Once the first few notes begin to shimmer on the evening air, cars begin to slide into the side streets, and human beings—the last missing ingredient—begin to settle onto blankets and folding chairs. Small kids rumble with their dogs. Old men sit and smoke. The most fragile and mysterious phenomenon occurs: popular culture, the common wealth.
The music travels in riffs and snatches. It is plaid-shirt, blue-jeans music, but up here the conventional labels country and rock have a literal power, just as if we were listening to bird or water or wind.

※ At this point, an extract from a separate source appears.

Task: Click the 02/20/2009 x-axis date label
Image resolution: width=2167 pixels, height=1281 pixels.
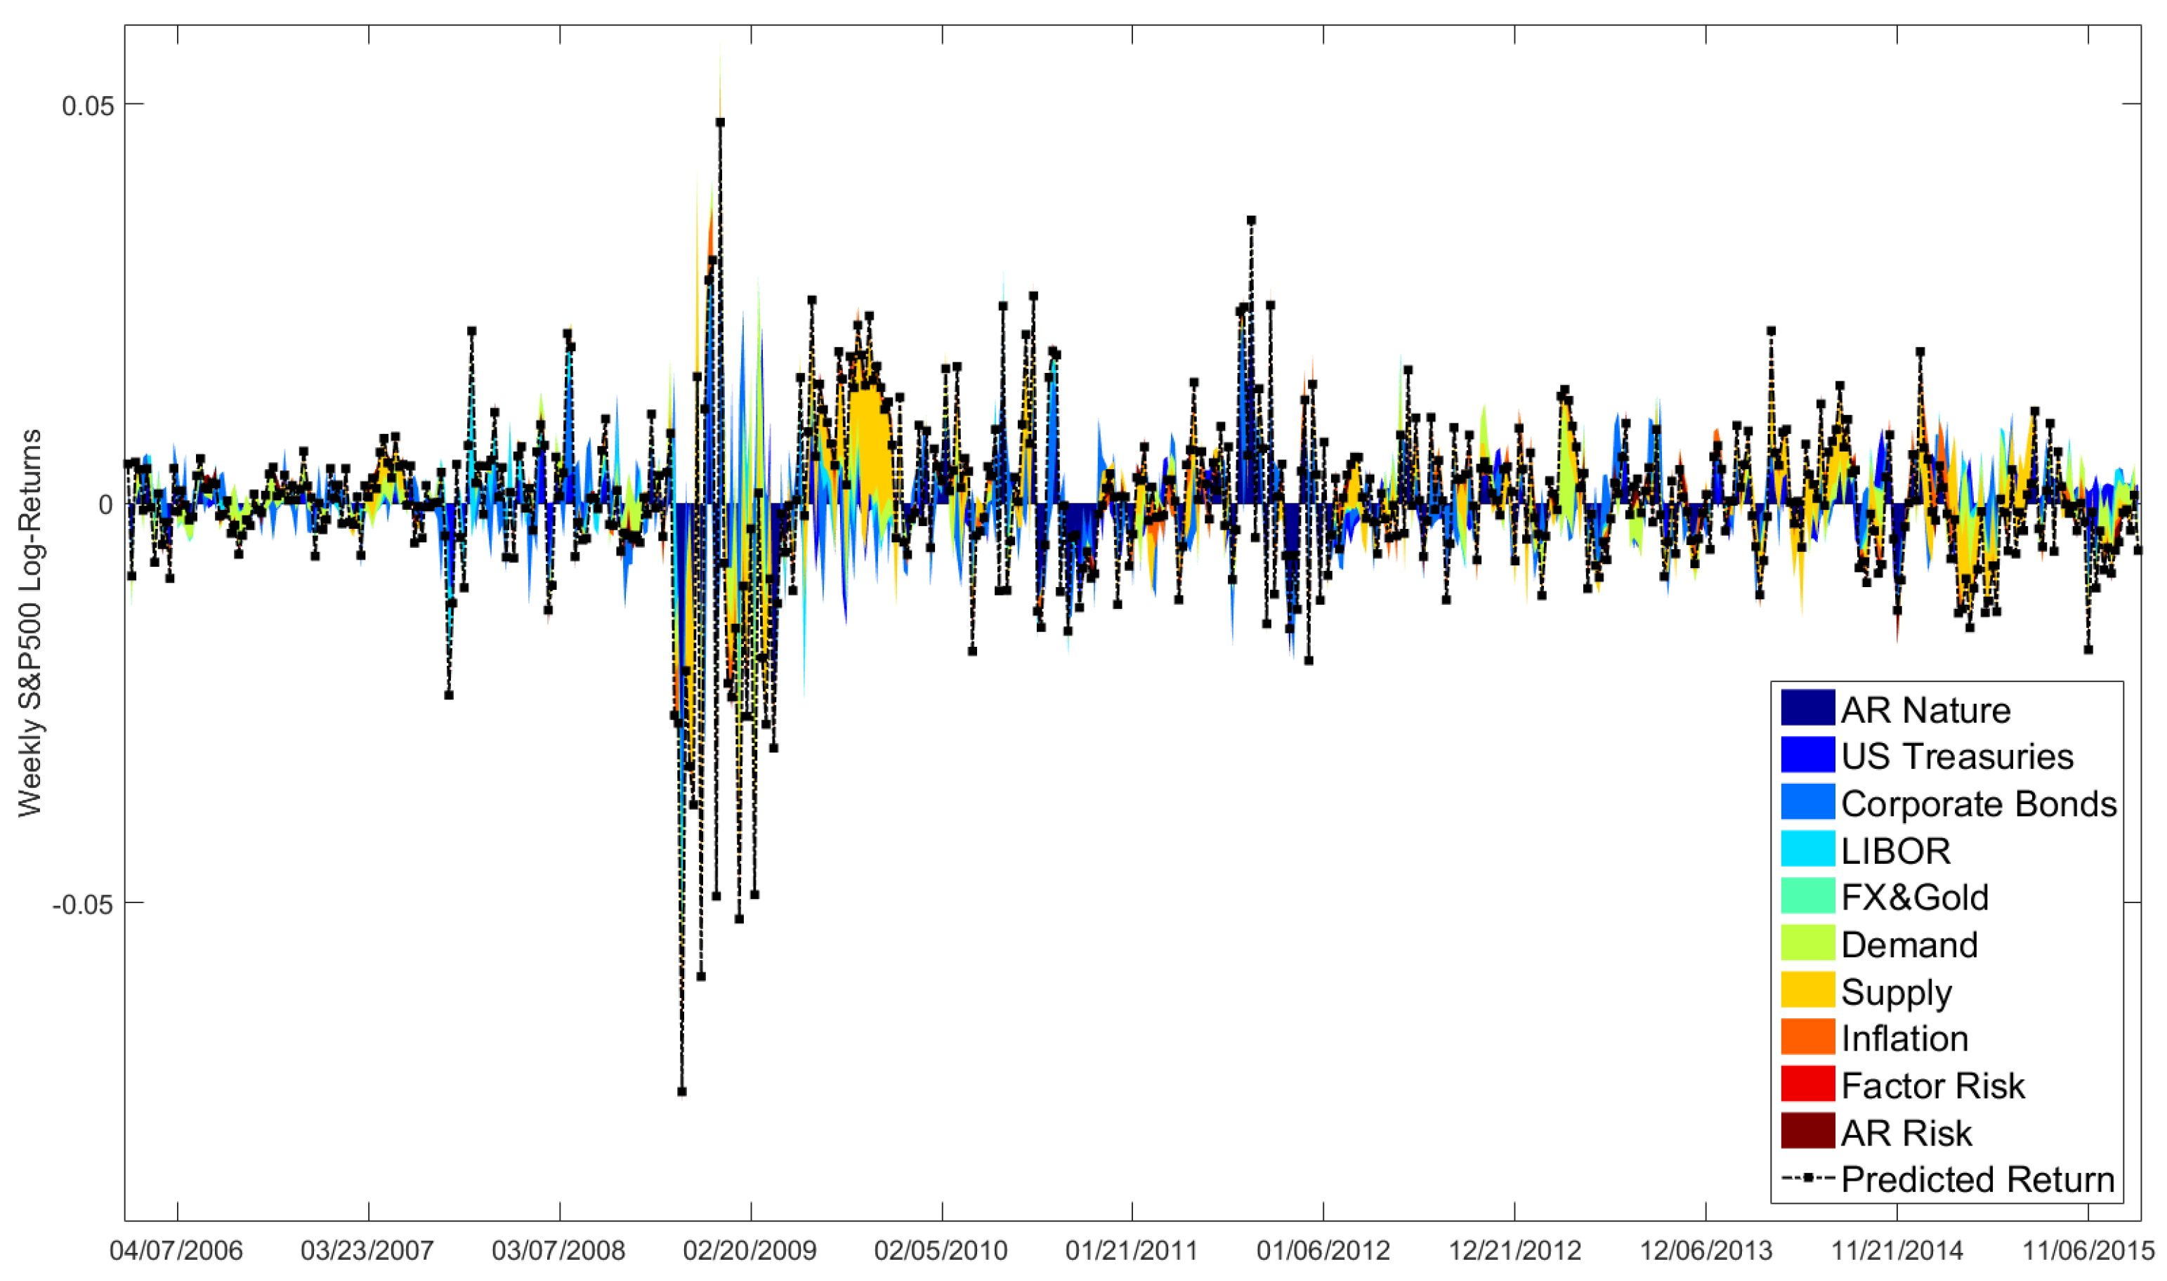Action: click(x=749, y=1251)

Trips are like the rivers they follow. It is often difficult to say precisely where they begin: obscure springs, rivulets that rise and vanish depending on the fluctuations of the rain, places where a forest bog just seems to seep. My journey to old New England in search of radical patriotism had French and Indian sources. An exhibition of "American Sublime" landscape paintings came to Philadelphia in 2002, and I saw Sanford Robinson Gifford's The Wilderness. It is a canvas more than four feet wide, of Mount Katahdin in northern Maine; an immense, almost Oriental treatment of water, northern hardwood forest, cliff, and sky, first exhibited in 1860. Liquid, solid, even the cloudy gas, all reside in a palette of golden blue serenity. When it was first displayed, Gifford added a lyrical title to his work: "Home of the red-brow'd hunter race," and the three human beings are all Native American. A single male crosses the great lake in a canoe, a woman and a child stand in the left foreground, watching and waiting, as the viewer does, by the open shade of their tepee. The scale of the human creatures is minuscule, and as a result, the grandeur and composure of the land exerts a magnified power.
At just about the same time, I came across an obscure European literary journal: "Cahiers de Géopoètique," in which a fragment of Henry David Thoreau's essay "Ktaadn" had been translated into French prose. "Enfin je penetrai dans les franges du nuage qui semblait perpétuellement dériver au dessus du sommet. . . ." ("At length I entered within the skirts of the cloud which seemed forever drifting over the summit. . . .") Something about the chance combination of painting and text was compelling, making my homeland seem wildly exotic. I grew up between the Hudson River and the coast of Maine, but my love for the terrain did not seem patriotic in the way the term is used these days. Like those people in the shadow of Katahdin, I was literally of the same system that generates the loon, the eagle, the bear, and the moose. I wanted to get to the radical source of my love for North America; beneath manipulative jargon, superficial slogans of "homeland," and bumper sticker flags, I wanted to travel home.